■ ABOUT THIS EXERCISE
Only the lines that include "client" should be copied from the data below.

(Collected data entries)
════════════════

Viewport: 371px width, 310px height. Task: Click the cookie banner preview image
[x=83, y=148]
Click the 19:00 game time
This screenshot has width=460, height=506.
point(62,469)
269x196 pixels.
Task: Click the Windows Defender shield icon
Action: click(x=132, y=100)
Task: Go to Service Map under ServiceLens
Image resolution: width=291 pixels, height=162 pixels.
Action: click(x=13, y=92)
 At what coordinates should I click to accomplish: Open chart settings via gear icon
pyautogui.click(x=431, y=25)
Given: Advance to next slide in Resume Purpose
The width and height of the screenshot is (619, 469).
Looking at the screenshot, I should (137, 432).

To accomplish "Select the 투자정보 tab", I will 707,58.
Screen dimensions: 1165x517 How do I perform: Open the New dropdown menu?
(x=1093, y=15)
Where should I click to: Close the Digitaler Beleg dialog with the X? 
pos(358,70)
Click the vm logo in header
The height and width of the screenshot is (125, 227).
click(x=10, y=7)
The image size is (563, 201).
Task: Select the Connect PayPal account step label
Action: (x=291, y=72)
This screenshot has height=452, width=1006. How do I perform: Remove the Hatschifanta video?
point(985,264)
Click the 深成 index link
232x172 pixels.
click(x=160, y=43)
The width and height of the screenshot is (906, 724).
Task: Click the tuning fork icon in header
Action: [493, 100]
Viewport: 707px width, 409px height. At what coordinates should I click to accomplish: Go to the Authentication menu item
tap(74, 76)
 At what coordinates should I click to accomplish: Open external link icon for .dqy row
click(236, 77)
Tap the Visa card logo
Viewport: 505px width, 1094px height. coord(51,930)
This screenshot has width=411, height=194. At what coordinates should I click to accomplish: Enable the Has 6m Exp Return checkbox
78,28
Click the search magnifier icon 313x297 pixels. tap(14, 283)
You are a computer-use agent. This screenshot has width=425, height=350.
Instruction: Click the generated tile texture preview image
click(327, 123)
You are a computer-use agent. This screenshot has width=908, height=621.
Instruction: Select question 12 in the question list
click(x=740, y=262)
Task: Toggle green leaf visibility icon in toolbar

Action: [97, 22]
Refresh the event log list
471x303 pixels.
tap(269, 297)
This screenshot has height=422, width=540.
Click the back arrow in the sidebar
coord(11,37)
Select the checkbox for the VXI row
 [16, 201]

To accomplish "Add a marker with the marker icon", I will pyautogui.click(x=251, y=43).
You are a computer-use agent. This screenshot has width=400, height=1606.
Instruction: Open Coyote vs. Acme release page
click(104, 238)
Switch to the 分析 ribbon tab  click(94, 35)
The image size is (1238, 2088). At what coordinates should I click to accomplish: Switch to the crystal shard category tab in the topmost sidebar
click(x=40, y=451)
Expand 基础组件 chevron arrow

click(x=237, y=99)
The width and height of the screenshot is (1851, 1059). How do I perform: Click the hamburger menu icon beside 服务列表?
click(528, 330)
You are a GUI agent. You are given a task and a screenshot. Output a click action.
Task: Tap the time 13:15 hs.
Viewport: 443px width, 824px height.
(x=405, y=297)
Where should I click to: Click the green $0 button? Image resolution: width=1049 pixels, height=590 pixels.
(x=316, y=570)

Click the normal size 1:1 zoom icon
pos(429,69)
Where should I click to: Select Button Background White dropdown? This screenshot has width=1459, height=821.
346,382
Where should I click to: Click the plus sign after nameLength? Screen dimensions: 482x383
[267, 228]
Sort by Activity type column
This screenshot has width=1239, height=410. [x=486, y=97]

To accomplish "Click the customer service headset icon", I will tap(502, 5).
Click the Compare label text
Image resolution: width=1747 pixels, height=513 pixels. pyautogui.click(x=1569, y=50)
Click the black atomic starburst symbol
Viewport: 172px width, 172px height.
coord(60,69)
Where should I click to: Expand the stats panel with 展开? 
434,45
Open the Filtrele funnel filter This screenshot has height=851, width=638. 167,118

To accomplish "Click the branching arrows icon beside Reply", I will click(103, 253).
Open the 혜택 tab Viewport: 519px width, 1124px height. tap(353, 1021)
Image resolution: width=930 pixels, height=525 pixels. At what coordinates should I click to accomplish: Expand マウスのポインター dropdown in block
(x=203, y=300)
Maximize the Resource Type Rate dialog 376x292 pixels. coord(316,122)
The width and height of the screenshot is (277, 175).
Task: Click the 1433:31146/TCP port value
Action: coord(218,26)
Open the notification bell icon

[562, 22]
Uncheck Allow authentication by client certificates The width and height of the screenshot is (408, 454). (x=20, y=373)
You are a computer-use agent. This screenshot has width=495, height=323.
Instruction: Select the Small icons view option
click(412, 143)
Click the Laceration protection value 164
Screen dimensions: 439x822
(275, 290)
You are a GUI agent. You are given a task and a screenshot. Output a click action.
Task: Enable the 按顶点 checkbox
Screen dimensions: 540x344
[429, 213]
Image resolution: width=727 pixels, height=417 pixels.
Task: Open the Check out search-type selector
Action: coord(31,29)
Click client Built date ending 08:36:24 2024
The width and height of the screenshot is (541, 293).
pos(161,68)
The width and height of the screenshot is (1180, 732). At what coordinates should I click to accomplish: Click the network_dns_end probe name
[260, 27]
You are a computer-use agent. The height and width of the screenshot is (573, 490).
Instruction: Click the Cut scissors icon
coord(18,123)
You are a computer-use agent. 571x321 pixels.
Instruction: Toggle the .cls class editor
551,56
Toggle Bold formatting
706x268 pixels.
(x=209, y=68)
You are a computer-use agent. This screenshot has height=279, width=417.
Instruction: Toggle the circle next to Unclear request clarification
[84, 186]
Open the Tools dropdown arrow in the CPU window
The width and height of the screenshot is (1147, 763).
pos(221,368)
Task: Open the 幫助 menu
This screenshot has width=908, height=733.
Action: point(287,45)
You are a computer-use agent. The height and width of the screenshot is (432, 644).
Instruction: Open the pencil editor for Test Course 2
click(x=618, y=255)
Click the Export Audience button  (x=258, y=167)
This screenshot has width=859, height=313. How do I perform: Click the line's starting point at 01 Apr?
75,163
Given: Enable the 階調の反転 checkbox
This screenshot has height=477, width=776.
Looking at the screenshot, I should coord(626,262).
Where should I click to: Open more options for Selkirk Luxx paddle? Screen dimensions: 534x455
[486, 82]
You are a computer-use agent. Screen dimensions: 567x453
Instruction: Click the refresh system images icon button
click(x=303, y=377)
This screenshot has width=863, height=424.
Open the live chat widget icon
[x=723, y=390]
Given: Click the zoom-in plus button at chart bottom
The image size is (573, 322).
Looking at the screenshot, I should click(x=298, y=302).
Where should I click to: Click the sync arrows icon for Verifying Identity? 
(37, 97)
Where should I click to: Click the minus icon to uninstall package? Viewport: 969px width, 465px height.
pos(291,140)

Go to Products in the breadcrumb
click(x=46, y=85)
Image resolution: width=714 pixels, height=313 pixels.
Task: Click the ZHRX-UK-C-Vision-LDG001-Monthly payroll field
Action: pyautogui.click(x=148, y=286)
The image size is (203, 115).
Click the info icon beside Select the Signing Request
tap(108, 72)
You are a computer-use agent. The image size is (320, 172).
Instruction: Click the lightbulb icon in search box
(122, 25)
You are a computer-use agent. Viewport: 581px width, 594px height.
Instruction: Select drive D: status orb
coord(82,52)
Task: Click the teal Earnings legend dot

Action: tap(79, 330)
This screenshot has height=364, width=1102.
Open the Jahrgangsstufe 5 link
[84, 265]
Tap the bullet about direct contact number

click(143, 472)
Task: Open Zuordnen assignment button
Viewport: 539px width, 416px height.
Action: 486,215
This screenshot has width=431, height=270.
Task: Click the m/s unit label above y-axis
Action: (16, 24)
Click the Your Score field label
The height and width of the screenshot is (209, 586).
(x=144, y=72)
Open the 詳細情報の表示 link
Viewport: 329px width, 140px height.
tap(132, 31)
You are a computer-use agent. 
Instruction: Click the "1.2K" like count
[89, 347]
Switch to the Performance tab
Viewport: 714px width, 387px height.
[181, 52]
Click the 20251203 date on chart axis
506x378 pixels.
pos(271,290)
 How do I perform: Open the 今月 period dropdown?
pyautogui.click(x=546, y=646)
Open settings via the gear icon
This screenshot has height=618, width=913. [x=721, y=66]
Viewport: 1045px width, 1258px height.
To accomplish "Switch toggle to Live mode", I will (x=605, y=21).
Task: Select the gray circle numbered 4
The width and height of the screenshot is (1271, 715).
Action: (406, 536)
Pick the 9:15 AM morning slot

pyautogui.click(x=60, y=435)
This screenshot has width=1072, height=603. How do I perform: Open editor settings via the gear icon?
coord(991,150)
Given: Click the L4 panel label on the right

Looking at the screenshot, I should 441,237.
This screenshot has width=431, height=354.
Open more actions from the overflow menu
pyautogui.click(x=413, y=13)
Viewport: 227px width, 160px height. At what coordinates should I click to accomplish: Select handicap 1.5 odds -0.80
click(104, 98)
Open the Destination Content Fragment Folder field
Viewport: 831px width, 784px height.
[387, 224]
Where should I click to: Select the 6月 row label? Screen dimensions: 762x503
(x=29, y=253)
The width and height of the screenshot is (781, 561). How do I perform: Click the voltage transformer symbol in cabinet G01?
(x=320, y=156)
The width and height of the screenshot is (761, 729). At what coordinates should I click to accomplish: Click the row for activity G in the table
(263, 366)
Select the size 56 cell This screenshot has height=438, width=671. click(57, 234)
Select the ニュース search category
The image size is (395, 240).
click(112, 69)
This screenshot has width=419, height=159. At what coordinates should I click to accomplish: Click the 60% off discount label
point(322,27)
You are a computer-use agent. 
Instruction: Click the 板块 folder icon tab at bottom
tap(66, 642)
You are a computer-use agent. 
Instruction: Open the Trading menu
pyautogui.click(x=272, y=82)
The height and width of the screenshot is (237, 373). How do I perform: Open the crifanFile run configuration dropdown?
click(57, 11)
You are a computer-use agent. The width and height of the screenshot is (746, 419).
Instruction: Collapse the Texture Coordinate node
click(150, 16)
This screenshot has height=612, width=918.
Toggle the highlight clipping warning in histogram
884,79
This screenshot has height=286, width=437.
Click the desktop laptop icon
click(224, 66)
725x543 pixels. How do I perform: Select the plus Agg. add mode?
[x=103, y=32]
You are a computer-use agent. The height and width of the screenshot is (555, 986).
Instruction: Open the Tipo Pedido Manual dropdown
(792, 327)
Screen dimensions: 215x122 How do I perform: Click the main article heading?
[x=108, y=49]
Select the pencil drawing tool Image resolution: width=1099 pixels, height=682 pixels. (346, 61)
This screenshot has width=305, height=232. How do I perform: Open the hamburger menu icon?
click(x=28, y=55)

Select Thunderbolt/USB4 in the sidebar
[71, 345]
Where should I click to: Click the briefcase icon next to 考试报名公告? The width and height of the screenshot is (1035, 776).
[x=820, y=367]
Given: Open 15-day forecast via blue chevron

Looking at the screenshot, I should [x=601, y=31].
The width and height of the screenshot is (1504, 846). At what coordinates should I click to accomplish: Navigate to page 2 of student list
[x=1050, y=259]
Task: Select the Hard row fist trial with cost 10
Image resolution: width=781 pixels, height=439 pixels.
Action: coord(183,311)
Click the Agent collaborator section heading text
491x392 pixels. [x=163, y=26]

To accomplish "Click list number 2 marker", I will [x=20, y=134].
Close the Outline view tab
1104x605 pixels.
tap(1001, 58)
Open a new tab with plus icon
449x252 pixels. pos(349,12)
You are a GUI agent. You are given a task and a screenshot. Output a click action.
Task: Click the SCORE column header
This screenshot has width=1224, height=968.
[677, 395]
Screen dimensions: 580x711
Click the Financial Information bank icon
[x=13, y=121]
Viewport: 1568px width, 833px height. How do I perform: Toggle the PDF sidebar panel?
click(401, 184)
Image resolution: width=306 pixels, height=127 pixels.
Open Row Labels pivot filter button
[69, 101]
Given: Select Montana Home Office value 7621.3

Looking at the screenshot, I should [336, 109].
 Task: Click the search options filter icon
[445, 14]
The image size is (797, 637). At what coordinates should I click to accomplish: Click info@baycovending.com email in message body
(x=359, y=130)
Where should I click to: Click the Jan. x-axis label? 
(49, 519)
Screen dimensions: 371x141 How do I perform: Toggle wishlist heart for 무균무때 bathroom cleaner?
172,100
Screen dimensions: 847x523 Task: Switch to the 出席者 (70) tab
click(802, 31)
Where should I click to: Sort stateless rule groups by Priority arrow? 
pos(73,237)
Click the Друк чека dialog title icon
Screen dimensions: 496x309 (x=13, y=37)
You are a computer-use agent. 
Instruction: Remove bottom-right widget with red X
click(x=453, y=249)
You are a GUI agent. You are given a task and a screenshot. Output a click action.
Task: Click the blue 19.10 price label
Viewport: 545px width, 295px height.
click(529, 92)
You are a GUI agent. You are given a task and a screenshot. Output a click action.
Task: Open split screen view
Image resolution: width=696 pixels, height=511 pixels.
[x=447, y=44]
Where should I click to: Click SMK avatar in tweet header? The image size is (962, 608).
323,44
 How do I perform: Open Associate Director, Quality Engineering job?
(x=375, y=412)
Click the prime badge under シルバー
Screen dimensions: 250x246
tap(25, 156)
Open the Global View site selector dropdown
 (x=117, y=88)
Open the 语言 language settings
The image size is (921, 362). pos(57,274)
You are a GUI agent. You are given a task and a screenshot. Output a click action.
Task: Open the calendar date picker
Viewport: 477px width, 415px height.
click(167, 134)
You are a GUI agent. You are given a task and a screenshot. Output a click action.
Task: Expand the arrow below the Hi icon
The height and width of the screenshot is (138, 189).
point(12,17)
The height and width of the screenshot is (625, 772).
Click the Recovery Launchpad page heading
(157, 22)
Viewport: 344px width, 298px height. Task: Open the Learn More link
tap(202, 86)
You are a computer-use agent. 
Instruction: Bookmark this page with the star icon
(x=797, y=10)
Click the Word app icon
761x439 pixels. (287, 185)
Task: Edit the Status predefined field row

════════════════

■ EXPECTED ANSWER
Uncheck Allow authentication by client certificates The width and height of the screenshot is (408, 454). (x=20, y=373)
Click client Built date ending 08:36:24 2024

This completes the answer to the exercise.